Patakí de Naná Burukú
Naná Burukú, dueña de las pocetas de agua dulce, vivía entre lirios de agua de pálidos colores, nenúfares y otras bellas plantas enriquecidas con la humedad que ella despedía.
Un buen día, cuando reposaba entre las cañas bravas, mirando como las aves jugueteaban en el cristalino ambiente, sintió un gran estrépito. Era Oggún quien importunaba la paz. Las aves huyeron despavoridas y los animales que pastaban a lo largo y ancho de la poceta también desaparecieron. Oggún vio un venadito, que por el zumbido de las abejas, no se había percatado de la presencia de Oggún y éste, blandiendo su machete, quiso atraparlo para saciar su siempre presente hambre. Naná, que todo lo veía, se posesionó de su cuerpo animal: el majá, y de un brinco se presentó ante los ojos del bravo guerrero quien, asombrado, se retiró ante semejante aparición.

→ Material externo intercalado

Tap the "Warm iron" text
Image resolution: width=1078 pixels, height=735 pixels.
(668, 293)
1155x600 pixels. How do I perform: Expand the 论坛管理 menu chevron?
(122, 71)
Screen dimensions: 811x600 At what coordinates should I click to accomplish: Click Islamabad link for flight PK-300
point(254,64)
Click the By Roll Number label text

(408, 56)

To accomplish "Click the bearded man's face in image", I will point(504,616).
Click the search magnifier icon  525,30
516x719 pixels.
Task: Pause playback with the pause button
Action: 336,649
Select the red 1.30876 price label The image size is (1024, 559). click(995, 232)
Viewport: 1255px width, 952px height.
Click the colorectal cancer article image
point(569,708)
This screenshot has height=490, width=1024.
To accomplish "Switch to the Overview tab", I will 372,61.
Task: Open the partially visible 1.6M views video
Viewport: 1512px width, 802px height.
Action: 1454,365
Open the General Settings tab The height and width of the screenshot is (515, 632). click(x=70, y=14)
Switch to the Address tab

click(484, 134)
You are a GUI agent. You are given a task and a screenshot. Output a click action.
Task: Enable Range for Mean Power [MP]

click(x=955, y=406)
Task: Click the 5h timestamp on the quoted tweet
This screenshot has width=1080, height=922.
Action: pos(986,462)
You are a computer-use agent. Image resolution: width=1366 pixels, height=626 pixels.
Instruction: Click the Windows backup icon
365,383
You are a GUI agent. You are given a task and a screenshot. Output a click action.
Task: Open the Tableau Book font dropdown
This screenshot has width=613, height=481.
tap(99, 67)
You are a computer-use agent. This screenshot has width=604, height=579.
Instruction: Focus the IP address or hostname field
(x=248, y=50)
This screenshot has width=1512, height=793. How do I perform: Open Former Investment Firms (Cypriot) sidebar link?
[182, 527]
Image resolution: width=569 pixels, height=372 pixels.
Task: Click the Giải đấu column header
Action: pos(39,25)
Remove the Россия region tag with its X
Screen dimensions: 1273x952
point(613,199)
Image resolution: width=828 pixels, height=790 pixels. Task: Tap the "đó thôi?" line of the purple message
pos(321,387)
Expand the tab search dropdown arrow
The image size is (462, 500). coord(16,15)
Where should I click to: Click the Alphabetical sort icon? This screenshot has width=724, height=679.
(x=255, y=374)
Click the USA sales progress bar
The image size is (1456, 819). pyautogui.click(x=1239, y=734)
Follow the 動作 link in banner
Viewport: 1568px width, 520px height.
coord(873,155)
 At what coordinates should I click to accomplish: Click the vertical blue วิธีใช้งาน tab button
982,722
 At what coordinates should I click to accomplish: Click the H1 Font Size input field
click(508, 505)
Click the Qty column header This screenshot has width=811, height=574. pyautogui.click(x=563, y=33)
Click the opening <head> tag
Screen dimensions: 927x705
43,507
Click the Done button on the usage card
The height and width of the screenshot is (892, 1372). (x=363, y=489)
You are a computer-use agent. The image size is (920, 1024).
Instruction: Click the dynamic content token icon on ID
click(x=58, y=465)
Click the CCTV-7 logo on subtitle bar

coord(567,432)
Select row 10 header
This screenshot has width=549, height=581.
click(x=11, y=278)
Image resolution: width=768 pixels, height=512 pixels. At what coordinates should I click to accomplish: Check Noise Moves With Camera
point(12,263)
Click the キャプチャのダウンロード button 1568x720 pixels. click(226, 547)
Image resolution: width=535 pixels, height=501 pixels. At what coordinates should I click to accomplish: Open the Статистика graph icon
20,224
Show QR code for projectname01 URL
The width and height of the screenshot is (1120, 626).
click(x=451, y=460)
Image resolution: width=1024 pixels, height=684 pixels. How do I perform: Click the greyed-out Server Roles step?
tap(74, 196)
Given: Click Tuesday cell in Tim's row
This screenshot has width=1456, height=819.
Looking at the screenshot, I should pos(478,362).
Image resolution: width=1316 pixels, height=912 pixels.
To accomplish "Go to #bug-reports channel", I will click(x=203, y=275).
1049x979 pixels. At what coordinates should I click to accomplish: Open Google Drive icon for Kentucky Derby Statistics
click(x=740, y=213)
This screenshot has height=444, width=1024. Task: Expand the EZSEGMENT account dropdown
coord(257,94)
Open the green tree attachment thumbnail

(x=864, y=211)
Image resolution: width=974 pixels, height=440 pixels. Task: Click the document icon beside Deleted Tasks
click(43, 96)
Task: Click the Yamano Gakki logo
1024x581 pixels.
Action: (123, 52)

El venadito, agradecido, le dijo: "Naná, madre de agua, desde ahora me ofreceré en sacrificio de agradecimiento por el bien que me has hecho y en representación de toda la vasta familia de los venados. Pero te pido un favor: no manches tus manos con mi sangre. Haz un cuchillo de bambú, muy afilado, que siempre utilizarás al sacrificarnos, para así no tener que guardar ni el recuerdo de Oggún. To Iban Echu.
Patakí de Iroko, la Ceiba
Iroko, que desde su altura todo lo observa, y que en sus ramas poderosas alberga a pájaros de toda clase, como el mayimbe y sunsundamba – el aura tiñosa, su mensajera – y la lechuza, que es justa y caritativa con sus hijos, vio venir en la lejanía del espacio infinito a Yemayá, madre universal, envuelta en azules y perlas cristalinas como el mar de las Antillas, quien no corría, sino volaba, abrazando estrechamente a dos niños; dos meyis: los Ibeyis, hijos amantísimos de Ochún y Changó, que eran buscados por su padre para regañarlos por sus travesuras infantiles, y por haber escondido el hacha bipene a la hora de irse a guerrear contra su enemigo, su hermano Oggún.
Al ver a su hija fatigada y al remolino que la perseguía y del cual se escapaban rayos y truenos, abrió su tronco y la cobijó en su seno. Cuando Changó, jadeante, llegó a su tronco, le suplicó que le dijera dónde se encontraban sus hijos desobedientes para castigarlos. Pero Iroko, que conocía bien el mal genio de Changó, se hizo la disimulada y cantó primero, muy alto, como un huracán; después se fue dulcificando hasta susurrar una bella canción, que hablaba de los triunfos bélicos del orisha, dueño de rayos y centellas. Este se durmió, Iroko abrió su vientre y Yemayá y los Ibeyis lograron escapar.
Cuando Changó se despertó, cegado por la ira, le lanzó fuegos, pero éstos fueron devueltos hasta enceguecerlo. No tuvo más remedio que pedirle perdón a Iroko madre de madres, de palos y de todo lo verde que vive en la sabia tierra de este planeta. To Iban Echu.